Come fece a metter insieme una libreria così imponente?
Aveva l’abitudine di comprare libri usati sulle bancarelle di Milano che poi restaurava; per un collezionista non valgono, ma per noi sì.
E lei, con quale metodo analizza centinaia di migliaia di documenti storici?
Da dilettante quale sono, ma che può accedere facilmente a fonti nuove, procedo partendo dalle vicende storiche che ci riguardano da vicino; noi siamo circondati dalla storia, praticamente eravamo sul fronte. Dalla traduzione di diari, resoconti delle Brigate e delle Compagnie austriache, vengono incontro notizie che non immagini, sull’infermeria e il magazzino di alimenti che nel ’16 erano attivi in Santa Maria, per esempio, o sul deposito d’armi e munizioni di Sant’Ilario. Una miniera di informazioni è il sito della Repubblica Ceca, Kramerius Army, tradotto anche in tedesco.

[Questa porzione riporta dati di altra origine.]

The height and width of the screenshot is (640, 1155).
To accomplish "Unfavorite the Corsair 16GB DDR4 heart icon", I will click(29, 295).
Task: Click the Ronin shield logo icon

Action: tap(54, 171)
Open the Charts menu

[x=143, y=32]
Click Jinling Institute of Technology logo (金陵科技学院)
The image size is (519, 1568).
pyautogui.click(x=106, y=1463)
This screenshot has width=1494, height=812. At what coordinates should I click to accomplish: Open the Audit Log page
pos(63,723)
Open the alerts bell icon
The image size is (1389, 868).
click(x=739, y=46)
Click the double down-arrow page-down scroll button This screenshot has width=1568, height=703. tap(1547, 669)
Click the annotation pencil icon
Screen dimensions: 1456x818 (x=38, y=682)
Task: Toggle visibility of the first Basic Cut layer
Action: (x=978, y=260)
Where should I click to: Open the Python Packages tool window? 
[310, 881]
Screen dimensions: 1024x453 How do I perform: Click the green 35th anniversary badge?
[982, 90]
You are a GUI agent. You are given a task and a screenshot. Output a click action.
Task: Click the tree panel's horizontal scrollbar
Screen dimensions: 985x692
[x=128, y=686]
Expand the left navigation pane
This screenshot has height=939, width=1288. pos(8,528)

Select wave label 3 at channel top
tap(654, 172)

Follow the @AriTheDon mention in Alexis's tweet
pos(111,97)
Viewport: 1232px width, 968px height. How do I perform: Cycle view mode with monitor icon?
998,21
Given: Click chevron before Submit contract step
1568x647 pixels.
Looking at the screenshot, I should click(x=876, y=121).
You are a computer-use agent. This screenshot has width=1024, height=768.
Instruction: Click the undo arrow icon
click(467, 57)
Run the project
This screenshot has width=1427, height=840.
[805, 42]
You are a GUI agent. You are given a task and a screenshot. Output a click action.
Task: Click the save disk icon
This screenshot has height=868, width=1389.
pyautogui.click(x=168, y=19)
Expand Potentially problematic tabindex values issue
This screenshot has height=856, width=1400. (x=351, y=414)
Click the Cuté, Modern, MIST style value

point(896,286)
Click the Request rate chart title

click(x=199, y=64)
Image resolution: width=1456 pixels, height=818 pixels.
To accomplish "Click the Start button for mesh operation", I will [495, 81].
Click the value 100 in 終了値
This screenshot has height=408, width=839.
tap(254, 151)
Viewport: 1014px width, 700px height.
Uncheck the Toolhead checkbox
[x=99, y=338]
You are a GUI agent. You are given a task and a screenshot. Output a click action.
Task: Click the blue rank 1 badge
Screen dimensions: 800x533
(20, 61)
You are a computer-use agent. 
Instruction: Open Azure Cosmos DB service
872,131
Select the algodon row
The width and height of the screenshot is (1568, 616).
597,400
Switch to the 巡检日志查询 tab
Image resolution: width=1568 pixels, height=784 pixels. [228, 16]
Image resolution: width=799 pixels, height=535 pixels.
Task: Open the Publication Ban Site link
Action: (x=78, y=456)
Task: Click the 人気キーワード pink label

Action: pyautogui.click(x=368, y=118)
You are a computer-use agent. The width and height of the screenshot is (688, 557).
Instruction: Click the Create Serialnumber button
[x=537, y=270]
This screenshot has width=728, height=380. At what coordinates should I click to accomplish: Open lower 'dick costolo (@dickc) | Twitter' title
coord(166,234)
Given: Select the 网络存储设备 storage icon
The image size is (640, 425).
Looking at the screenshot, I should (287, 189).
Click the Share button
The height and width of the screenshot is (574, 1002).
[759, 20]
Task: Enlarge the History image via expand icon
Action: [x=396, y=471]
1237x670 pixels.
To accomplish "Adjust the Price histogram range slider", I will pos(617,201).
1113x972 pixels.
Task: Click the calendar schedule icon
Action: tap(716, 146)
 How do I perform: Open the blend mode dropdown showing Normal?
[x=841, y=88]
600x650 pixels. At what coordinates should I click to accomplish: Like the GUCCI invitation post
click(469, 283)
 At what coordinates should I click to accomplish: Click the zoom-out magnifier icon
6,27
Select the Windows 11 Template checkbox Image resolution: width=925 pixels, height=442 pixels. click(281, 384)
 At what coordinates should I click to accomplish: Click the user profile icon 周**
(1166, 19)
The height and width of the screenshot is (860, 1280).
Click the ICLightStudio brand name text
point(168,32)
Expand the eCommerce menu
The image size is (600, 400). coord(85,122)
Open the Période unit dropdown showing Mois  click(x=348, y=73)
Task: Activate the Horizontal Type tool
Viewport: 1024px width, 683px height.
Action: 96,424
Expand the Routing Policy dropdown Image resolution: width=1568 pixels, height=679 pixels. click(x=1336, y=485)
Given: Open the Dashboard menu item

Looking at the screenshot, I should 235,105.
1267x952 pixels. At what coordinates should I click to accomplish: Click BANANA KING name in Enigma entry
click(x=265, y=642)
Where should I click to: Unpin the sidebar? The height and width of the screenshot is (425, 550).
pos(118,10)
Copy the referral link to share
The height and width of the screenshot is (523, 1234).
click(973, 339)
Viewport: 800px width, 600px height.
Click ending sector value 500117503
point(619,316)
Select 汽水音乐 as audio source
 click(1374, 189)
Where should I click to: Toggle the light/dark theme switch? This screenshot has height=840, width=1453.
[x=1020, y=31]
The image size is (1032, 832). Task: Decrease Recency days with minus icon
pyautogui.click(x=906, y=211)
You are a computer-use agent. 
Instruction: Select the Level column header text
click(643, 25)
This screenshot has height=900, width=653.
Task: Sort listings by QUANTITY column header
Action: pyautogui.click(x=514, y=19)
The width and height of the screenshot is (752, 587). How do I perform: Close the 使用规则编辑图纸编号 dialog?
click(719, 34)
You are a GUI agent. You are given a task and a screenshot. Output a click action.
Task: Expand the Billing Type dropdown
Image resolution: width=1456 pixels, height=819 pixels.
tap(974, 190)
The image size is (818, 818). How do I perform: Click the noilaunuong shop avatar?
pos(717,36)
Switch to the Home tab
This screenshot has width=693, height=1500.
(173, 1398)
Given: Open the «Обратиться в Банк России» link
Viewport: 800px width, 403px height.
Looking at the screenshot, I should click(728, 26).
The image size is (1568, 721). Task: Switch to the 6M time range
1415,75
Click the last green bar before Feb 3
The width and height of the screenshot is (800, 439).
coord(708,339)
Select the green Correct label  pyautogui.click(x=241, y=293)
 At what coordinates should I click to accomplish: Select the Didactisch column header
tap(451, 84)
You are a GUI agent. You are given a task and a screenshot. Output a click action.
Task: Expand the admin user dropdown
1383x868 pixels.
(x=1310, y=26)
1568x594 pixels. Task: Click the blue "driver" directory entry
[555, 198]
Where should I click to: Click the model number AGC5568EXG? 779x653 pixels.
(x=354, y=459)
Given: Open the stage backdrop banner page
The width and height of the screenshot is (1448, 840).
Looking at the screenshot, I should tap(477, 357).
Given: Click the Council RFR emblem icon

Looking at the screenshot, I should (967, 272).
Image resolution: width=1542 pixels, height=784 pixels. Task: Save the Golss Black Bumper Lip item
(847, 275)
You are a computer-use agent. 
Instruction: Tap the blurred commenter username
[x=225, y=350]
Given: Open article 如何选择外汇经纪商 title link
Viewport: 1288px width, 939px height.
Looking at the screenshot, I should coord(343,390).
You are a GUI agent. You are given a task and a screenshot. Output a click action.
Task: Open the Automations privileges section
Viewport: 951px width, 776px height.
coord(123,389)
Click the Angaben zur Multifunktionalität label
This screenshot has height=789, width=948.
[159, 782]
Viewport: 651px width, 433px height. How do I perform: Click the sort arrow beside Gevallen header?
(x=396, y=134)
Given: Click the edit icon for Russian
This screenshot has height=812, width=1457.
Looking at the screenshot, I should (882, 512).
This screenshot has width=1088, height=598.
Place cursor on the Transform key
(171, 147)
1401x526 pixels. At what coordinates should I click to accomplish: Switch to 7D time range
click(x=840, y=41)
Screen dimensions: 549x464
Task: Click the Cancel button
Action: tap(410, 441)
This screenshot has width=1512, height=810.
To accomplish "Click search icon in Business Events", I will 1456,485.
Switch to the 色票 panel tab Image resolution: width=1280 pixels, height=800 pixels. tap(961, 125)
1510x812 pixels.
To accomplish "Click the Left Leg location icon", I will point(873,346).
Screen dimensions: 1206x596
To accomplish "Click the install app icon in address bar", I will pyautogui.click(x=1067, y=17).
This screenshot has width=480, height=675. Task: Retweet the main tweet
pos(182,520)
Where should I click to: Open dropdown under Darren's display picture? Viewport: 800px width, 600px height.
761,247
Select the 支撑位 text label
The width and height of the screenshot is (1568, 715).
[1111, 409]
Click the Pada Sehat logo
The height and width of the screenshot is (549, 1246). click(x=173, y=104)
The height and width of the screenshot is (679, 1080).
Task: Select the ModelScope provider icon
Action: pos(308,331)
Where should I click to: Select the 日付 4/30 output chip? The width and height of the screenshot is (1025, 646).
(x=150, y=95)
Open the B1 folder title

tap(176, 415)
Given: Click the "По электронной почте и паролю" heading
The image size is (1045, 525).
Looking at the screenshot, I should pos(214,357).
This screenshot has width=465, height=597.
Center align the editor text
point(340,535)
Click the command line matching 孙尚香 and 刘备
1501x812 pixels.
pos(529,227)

Della Seconda guerra non si è mai interessato?
Solo di missioni aeronautiche alleate sulla Vallagarina. Ho conosciuto e intervistato Mariano Dalbosco, testimone oculare dello schianto del bombardiere americano in Albaredo, nel febbraio 1945, come del rastrellamento all’alba del 22 luglio 1944.
Infine, come concludere l’intervista a un uomo di pace esperto di guerra?
Dicendo che bisogna conoscere la crudeltà per evitarla.